This article was originally published on World Resources Institute. Read it here.
The latest IPCC report tells us we are at a crossroads between a livable future and one characterized by even greater extreme weather, food and water insecurity, and social inequities. Industry-wide systems change is essential, and certain indicators can help track progress.
In the context of corporate sustainability, science-based targets have been a leading indicator of whether a company will meet its emissions-reduction commitments. These are targets aligned with the level of emissions reductions scientists say are necessary for limiting global temperature rise to 1.5 degrees Celsius and preventing the worst impacts of climate change.
According to the 2021 Science Based Targets initiative (SBTi) Progress Report, the 3,000-plus companies taking action with SBTi represent more than one-third of the global economy ($38 trillion) and are cutting emissions twice as fast as what’s needed to limit warming to 1.5 degrees C. SBTi companies have cut their emissions (scopes 1 & 2) by 29 percent since 2015, collectively reducing their CO2 emissions by 53 million tons — equivalent to taking more than 60 million cars off the road.
This is a far cry from where we were 10 years ago, when very few businesses had targets to reduce their emissions in line with climate science. A company that had committed to setting a science-based target was far more likely to reduce its greenhouse gas emissions than one that had no commitment at all or had set an arbitrary reduction commitment. At the time, it was also a way for businesses to acknowledge the reality of climate change.
However, as science-based target setting has become a more customary practice, the landscape has shifted in a positive direction — and with it, the expected standard for corporate climate action. We can no longer rely on science-based target setting as our only indicator of progress.
The bar for corporate climate leadership has risen. Now we need to see the plan of action.
Why corporations need to publish their climate transition plans
Today, there are new standards and additional leading indicators for leadership. One is adopting a science-based climate policy agenda. Another critical component is public disclosure of how companies will meet their science-based targets through climate transition plans.
In some ways, corporate climate transition plans can be thought of as the private sector equivalent of national climate action plans (known formally as Nationally Determined Contributions, or NDCs). Both are intended to be blueprints for action. Corporate climate transition plans serve three purposes:
- Stakeholder accountability: Stakeholders (investors, governments, employees, customers and civil society organizations) can see if enough climate action is happening fast enough, or if there are gaps that still need to be plugged by companies or others. We don’t want to realize in five years’ time that a company completely missed its emissions-reduction target because its plan for achieving it was not adequate in the first place.

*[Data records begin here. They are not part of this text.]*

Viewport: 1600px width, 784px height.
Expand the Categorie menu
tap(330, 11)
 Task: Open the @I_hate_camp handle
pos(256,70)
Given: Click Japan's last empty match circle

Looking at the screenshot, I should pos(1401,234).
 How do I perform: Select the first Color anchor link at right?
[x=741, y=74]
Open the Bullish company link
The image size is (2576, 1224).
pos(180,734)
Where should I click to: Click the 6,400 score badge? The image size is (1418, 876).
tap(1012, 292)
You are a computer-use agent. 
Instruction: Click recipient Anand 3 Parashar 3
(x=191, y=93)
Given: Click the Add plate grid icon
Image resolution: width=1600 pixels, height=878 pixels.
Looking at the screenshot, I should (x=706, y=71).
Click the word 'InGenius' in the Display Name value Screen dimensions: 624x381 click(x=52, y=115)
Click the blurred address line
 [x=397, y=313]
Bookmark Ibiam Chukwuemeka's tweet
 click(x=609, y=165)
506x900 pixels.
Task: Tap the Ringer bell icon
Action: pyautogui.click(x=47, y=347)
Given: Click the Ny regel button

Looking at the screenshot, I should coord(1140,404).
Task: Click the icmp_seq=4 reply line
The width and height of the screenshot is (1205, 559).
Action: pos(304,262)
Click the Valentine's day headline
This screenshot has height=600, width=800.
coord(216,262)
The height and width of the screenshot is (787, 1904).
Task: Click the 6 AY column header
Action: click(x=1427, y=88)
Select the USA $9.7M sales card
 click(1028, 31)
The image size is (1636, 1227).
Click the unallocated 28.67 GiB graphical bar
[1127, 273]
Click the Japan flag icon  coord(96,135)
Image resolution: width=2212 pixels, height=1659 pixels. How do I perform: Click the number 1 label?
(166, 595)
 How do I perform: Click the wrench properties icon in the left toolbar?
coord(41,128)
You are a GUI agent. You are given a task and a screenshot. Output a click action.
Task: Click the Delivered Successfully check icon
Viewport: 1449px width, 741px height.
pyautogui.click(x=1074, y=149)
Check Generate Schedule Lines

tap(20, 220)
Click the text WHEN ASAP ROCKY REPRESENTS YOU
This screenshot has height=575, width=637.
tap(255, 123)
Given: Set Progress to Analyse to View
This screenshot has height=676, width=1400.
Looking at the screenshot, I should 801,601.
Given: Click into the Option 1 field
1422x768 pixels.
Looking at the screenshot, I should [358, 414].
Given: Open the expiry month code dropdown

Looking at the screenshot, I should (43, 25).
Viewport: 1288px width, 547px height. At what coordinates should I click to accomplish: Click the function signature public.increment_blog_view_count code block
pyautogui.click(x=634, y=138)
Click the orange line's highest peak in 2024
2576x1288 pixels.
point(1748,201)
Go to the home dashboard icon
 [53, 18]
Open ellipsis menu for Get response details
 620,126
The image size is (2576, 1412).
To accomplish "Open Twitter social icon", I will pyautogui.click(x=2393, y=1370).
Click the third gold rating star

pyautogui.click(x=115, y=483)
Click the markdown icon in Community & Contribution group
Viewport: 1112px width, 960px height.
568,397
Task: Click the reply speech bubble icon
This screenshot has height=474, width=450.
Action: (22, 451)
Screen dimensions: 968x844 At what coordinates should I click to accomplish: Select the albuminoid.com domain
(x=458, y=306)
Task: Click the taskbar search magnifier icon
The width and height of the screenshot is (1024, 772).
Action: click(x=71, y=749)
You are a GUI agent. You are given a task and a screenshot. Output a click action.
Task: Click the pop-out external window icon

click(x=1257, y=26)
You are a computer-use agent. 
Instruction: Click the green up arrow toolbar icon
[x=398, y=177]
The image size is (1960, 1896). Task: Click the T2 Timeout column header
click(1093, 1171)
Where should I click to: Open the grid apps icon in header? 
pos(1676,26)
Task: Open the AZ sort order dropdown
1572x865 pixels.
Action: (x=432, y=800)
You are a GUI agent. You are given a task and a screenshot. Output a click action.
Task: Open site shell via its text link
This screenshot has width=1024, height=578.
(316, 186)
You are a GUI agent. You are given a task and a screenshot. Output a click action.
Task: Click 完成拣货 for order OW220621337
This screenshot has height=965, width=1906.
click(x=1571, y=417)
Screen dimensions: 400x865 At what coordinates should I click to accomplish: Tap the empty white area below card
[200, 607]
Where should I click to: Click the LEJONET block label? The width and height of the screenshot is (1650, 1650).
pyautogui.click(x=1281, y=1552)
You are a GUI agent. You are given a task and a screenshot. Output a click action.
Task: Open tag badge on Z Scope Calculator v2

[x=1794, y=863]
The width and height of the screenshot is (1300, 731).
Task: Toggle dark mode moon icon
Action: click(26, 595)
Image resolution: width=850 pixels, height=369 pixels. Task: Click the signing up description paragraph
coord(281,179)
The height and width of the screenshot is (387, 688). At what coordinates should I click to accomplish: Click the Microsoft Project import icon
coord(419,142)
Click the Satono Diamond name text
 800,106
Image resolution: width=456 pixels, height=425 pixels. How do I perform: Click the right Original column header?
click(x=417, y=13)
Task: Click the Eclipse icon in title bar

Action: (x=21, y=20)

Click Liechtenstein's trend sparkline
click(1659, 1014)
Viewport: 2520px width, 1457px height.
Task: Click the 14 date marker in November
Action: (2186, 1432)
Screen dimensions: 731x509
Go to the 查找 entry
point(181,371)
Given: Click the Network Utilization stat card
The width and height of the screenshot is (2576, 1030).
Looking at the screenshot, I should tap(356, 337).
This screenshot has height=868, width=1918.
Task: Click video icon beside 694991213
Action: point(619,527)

- Policy planning: Civil society organizations, governments and companies themselves can determine how much mandatory climate action will be required. It may well be that many companies’ plans make it evident that they can get part way to their emissions-reduction targets with voluntary action, but need mandatory action through government policy and regulation to get all the way there.
- Collaboration: Companies can learn from each other and collaborate where they have similar components in their plans.
Traditionally, companies have only provided numerical values for how much they aim to decrease their emissions. We now know that targets without a defined strategy are less likely to be implemented. As WWF’s Turning Blue Chips Green report states, “Speculative targets set many years ahead provide sparse guidance or accountability for delivery. […] Action plans put meat on the bones of high-level emissions-reduction targets and support their implementation.”
And it can be done. One example in action: French bank La Banque Postale paired its emissions-reduction targets with an ambitious fossil fuel phase-out policy, independently assessed by Reclaim Finance as global best practice for restricting financial support to the oil and gas industry.
Current disclosure of corporate climate action plans is inadequate
The problem is that few companies actually have climate transition plans.
CDP’s 2021 Climate Transition Plan Disclosure finds that only 33 percent of 13,100 companies reported developing a low-carbon transition plan in 2021. And of those, less than 1 percent reported on all 24 indicators CDP recommends.
These results are deeply concerning — even more so when you consider that there is no verification that companies actually have the plans they say they do; and if the plans do exist, we don’t know if they’re credible or stand a good chance of achieving companies’ targets.
Making climate transition plans a leading indicator of corporate climate action
Four steps are necessary to mainstream corporate climate transition plans:
- It must become unacceptable to NGOs, investors and customers to work with companies that are not on a route to setting a science-based target.
- Businesses that have set science-based targets need to set new leading indicators by opening their plans up to public scrutiny for meeting their target.
- Acting as an unbiased third-party, NGOs (or a private entity) should then assess these plans and provide research, tools and guidance to address any gaps in companies’ abilities to meet their emissions-reduction goals.
- In turn, foundations must provide financial support to the NGOs doing this work.
It’s time to make climate transition plans a leading indicator of corporate ambition and action. Simply setting an emissions-reduction target is not enough. Businesses need to get to the next level of transparency for corporate climate action.